---------- Data under study ----------

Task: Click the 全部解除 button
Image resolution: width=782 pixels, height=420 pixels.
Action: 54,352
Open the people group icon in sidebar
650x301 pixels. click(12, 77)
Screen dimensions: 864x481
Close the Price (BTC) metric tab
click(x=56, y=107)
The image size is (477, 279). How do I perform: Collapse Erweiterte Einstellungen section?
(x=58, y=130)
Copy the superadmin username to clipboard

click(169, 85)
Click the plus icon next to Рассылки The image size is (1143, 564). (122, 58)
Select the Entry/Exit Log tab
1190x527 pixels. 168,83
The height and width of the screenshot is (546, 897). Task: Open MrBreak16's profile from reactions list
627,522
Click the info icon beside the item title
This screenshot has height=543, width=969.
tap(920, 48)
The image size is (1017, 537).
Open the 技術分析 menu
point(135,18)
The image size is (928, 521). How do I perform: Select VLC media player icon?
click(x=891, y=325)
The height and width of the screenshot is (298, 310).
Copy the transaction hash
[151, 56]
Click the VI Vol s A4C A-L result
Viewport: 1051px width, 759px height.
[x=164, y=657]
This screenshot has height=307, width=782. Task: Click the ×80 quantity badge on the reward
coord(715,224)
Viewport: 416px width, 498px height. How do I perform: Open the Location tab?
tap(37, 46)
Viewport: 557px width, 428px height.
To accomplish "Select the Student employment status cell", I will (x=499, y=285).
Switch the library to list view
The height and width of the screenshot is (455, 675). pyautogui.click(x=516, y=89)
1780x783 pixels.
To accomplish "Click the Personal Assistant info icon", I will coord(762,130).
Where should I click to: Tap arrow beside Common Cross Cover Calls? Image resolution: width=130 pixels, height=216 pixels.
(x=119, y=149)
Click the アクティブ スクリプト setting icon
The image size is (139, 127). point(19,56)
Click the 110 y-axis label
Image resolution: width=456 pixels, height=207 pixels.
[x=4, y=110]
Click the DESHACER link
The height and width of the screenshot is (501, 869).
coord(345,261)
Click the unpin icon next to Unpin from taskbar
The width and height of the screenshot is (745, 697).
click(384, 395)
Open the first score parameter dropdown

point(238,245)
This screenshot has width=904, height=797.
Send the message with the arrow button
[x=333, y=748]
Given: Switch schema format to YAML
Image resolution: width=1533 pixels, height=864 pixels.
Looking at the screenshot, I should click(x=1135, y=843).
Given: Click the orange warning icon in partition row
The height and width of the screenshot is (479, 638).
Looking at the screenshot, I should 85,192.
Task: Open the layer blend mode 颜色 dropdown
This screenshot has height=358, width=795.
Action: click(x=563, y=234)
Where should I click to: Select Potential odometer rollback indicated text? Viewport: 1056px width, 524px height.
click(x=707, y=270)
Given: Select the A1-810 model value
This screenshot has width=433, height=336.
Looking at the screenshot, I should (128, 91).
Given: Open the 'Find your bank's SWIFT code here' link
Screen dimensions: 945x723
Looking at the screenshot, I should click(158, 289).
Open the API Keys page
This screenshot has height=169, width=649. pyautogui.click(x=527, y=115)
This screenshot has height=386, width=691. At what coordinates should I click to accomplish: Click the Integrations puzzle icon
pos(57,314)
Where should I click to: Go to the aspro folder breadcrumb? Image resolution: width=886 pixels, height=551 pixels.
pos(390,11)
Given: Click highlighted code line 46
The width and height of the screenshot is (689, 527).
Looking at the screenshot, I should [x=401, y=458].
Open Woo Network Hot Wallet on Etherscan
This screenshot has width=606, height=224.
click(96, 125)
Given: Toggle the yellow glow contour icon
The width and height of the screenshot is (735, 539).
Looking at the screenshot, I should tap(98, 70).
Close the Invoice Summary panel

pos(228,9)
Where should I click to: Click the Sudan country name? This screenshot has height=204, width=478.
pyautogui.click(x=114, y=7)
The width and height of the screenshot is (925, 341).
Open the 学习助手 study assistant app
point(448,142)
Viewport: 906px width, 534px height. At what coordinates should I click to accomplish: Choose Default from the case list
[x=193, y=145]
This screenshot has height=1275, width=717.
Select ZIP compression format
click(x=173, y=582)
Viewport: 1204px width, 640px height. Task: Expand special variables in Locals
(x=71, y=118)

----------

- [Your instructions]: Provide the number of lines in the preceding entries that include the string "will", with no other words.

- [Exercise output]: 2